Goal of the exercise: Which lines below contain the string "input"? Return each of those lines in full.

[begin Entries shown]

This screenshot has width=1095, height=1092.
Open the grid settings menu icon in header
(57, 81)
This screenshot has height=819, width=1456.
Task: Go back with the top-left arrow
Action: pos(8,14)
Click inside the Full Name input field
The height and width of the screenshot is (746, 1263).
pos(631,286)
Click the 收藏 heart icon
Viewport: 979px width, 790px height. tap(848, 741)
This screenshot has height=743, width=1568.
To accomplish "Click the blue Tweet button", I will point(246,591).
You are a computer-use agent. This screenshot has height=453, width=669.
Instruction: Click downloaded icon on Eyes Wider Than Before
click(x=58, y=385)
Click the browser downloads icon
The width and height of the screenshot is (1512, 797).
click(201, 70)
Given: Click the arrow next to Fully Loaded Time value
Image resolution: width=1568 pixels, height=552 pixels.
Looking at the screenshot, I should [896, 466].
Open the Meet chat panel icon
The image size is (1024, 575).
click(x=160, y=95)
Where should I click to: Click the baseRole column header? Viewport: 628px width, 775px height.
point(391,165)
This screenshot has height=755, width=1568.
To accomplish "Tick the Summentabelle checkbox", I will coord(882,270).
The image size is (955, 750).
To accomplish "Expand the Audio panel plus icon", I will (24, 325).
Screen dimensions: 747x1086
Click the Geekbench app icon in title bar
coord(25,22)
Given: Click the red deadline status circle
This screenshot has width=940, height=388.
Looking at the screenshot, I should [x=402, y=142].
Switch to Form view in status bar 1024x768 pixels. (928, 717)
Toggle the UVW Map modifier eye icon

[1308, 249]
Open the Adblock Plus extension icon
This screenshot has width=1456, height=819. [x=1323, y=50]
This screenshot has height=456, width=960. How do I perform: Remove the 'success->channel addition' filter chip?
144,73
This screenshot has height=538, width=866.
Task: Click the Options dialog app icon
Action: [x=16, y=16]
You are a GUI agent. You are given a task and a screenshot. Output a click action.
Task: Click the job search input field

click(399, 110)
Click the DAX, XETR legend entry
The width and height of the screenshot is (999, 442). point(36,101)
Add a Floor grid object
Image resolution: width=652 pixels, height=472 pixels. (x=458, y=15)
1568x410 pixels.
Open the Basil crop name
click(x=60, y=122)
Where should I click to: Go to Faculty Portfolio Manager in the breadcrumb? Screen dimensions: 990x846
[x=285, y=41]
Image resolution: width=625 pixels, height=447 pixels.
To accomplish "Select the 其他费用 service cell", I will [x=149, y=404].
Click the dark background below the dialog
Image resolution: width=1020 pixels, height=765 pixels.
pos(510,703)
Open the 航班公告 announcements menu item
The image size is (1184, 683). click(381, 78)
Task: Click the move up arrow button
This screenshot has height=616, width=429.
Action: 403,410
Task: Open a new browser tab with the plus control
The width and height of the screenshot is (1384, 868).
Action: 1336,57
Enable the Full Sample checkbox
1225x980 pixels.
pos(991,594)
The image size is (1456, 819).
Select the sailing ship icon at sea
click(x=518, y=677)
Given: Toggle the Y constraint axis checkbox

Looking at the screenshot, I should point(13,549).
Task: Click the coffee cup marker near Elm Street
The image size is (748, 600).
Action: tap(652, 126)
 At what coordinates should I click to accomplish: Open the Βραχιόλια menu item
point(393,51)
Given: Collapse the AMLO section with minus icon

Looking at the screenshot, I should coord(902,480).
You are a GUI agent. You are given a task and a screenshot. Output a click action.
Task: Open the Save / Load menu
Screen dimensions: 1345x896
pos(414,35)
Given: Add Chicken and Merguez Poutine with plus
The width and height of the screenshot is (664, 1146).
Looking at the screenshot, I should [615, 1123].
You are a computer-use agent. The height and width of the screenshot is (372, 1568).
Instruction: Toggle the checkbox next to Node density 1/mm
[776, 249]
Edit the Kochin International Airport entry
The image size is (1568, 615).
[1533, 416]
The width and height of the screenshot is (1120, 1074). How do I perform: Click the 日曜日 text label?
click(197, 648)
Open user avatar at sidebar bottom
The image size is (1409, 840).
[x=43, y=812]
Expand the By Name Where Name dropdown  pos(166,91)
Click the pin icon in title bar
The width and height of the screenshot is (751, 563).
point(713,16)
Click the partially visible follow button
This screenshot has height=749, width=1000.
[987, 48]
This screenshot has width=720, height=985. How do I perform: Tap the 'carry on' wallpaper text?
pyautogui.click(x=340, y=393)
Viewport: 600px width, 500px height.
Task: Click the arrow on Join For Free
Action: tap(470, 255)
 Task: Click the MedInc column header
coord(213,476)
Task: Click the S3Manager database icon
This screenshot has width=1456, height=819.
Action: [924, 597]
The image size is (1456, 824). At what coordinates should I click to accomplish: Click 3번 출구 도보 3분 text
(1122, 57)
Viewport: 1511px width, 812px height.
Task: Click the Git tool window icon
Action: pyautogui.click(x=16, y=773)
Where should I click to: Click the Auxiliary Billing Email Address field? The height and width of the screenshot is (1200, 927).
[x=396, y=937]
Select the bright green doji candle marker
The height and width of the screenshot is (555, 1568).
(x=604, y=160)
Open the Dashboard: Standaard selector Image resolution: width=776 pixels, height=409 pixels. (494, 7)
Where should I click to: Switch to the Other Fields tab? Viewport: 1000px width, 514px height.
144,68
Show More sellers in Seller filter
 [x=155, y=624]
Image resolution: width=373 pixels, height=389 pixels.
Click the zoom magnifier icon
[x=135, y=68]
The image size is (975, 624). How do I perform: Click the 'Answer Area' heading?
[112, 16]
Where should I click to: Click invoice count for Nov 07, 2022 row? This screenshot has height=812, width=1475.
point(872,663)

[end Entries shown]

Answer to the task:
Click inside the Full Name input field
Task: Click the job search input field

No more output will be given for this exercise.